* **WORK INSTRUCTIONS**:
Copy the listing below, from the line containing "You are a GUI" through the end of the listing, keeping every word the same. Leave the pictures out of your copy.

* **RECORDS FOR THIS TASK**:
## BEGIN
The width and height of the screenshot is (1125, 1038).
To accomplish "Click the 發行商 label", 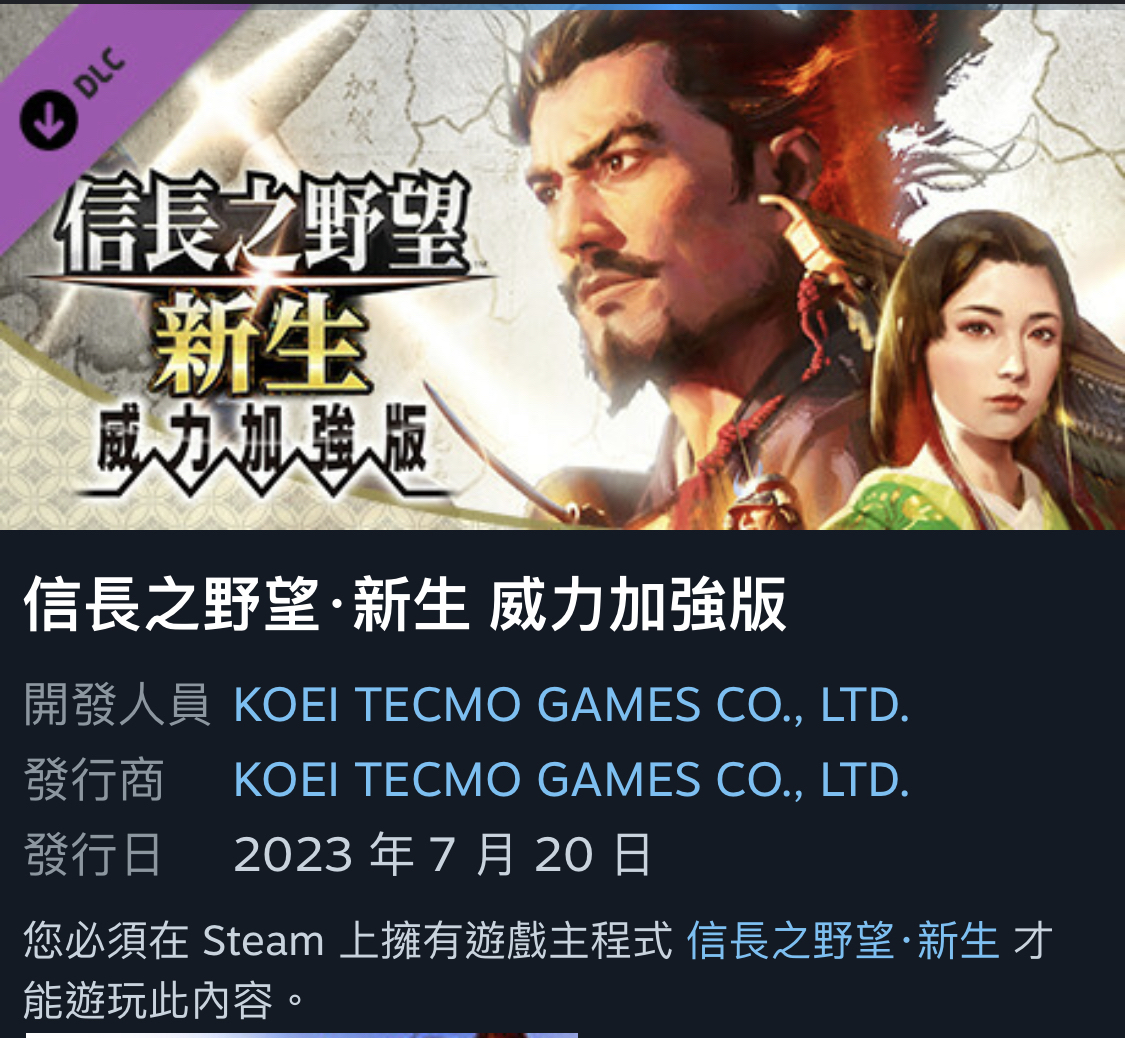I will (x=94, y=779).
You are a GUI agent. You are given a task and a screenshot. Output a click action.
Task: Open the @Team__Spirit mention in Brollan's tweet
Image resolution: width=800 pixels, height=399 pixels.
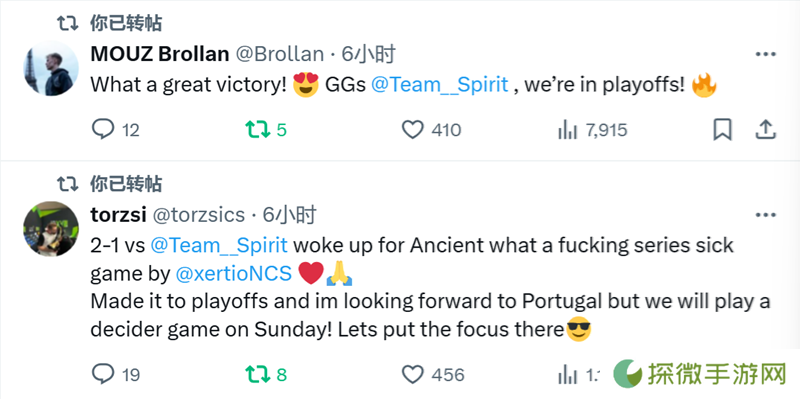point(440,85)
## END
* **ANSWER TO THIS EXERCISE**:
You are a GUI agent. You are given a task and a screenshot. Output a click action.
Task: Open the @Team__Spirit mention in Brollan's tweet
Image resolution: width=800 pixels, height=399 pixels.
point(440,85)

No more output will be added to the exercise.